Areas for small easements and bites of property |
Finally initiating some routine property and easement acquisition for sidewalks and crosswalks and curb ramps:
- Macleay and Caplinger Roads (For more on the project see "Salem Area Looks to Win Six Grants for Safe Routes to Schools Projects" (2020)
- Far out South Commercial (This is a pavement rehabilitation project in the big bond. Information in the packet suggests Cherriots has not yet completed purchasing property for the forthcoming South Salem Transit Center.)
1 comment:
On FB Councilor Phillips defended the parking lot expansion at the airport:
"City owns the land already. This is a unique opportunity. This is estimated to cost the general fund nothing and is anticipated to DECREASE future general obligations. Municipalities typically charge for parking to help cover the cost of Airport. We get access to a needed parking lot for 2/3rds the cost of building a new one. This is a win win."
And Salem Reporter noted:
"The city owns the property at 2780 and 2790 25th St. S.E, but leases it to Carpenter Commercial Properties who subleases it to Hertz. The council voted to take over the lease from Hertz, which will add around 230 airport parking spaces.

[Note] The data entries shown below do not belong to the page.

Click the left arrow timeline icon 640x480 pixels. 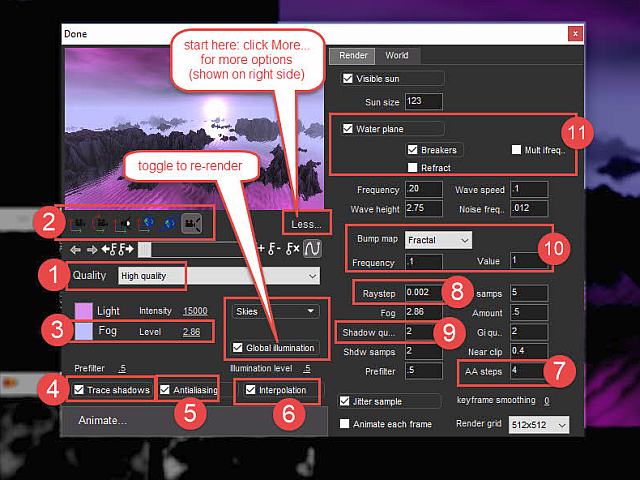[x=75, y=249]

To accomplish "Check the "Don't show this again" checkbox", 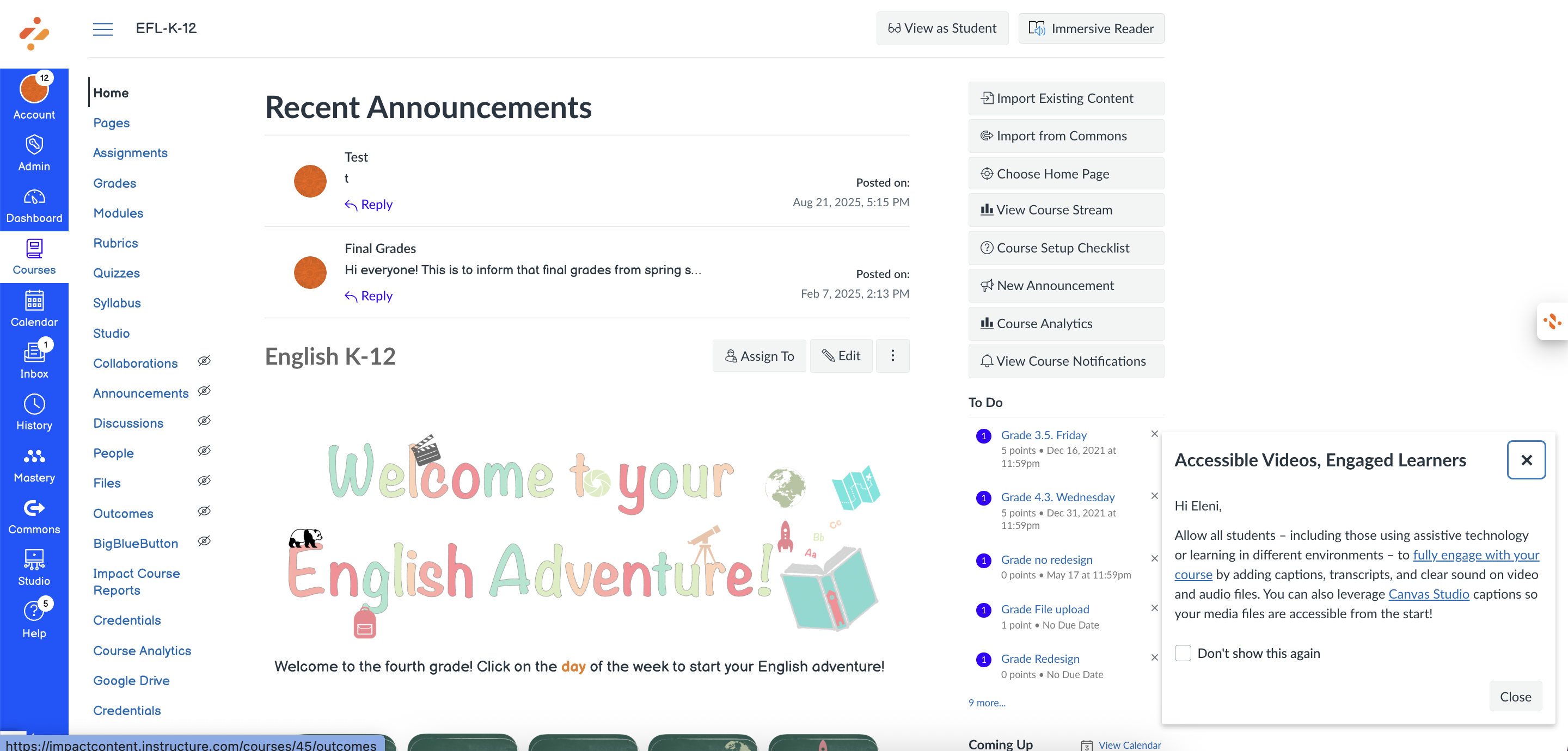I will coord(1183,653).
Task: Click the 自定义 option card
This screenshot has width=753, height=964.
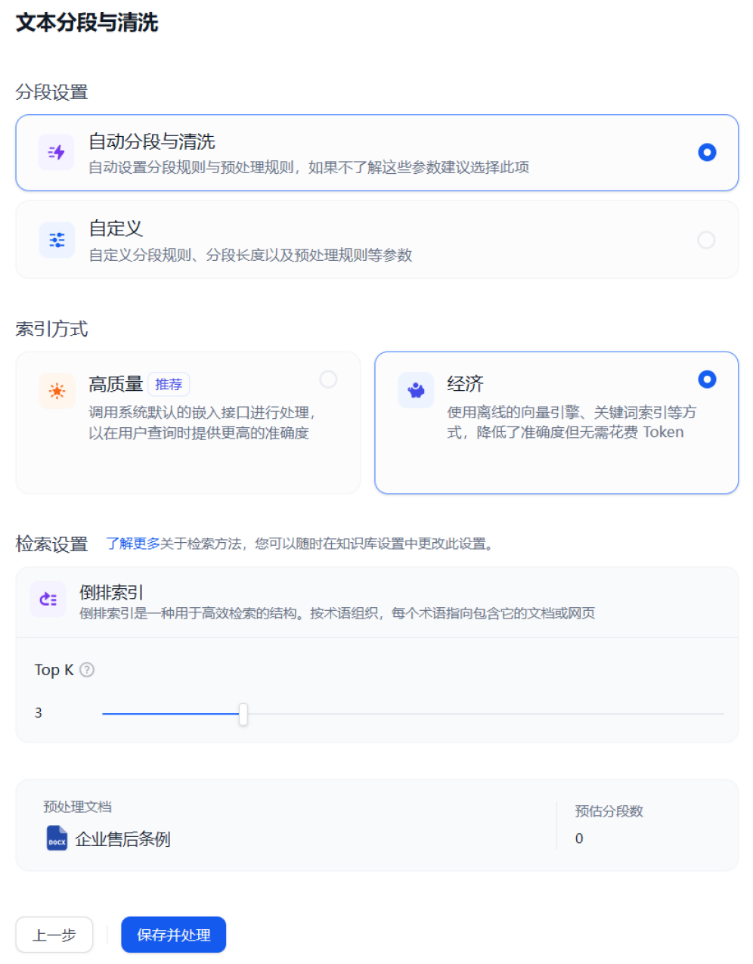Action: point(376,238)
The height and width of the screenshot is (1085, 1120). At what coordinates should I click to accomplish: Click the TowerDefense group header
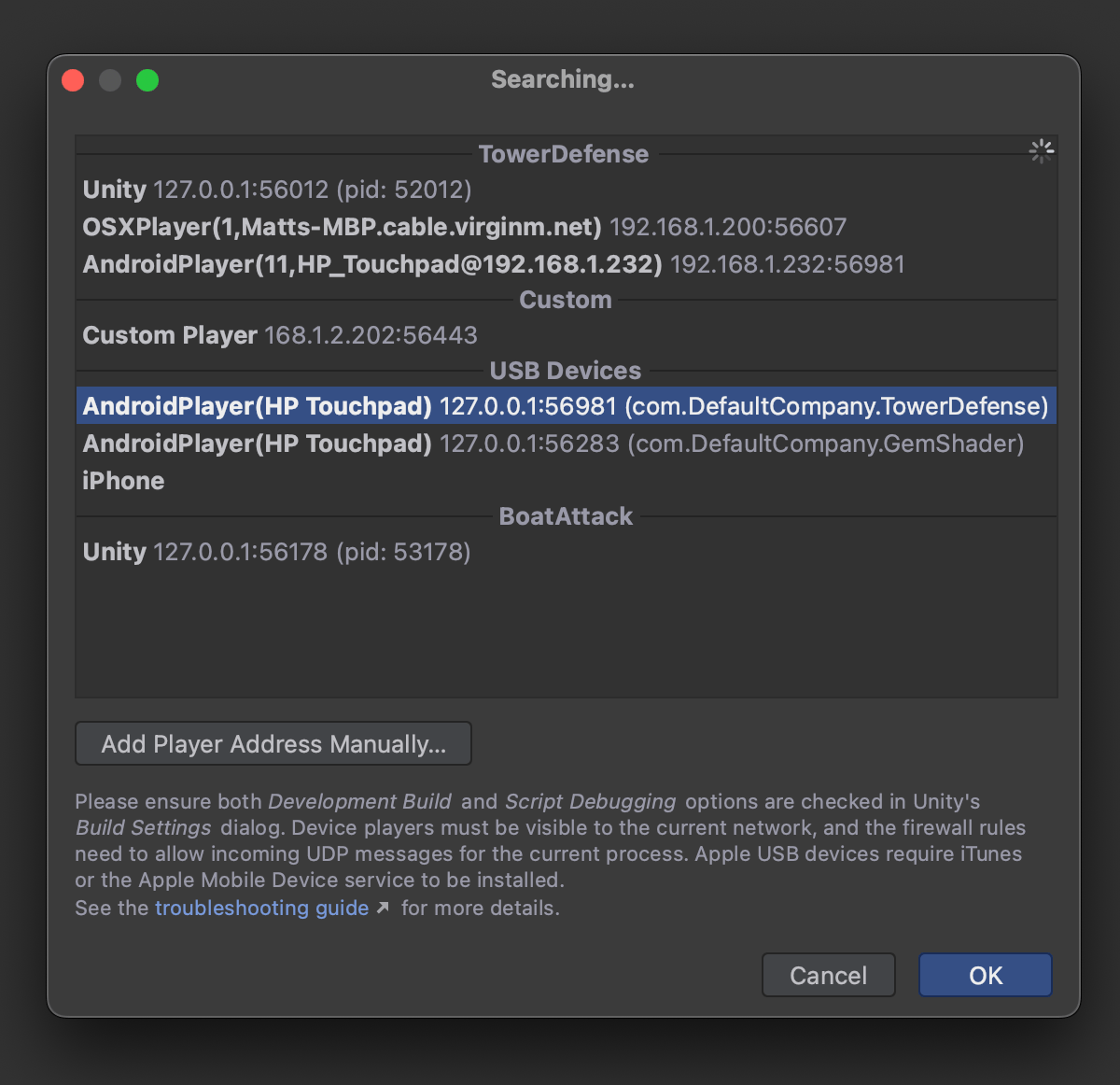tap(563, 154)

The airport currently has 155 public parking spaces, Mark Bechtel, the city's public works operations manager, said during the meeting.
'Our indications from the airline is that ticket sales are strong. One of the concerns we’ve had with the beginning of commercial air service is our supply of public parking at the airport,' he said....
Bechdel said it would cost an estimate $2.6 million to build a comparably-sized parking lot on existing airport property, making the council’s decision to buy an existing lot a less expensive option....
'It makes sense, in my mind, if it costs more to build something new than to buy this. And to kind of bring the whole thing back into our ownership makes sense to me,' said Councilor Virginia Stapleton during the meeting."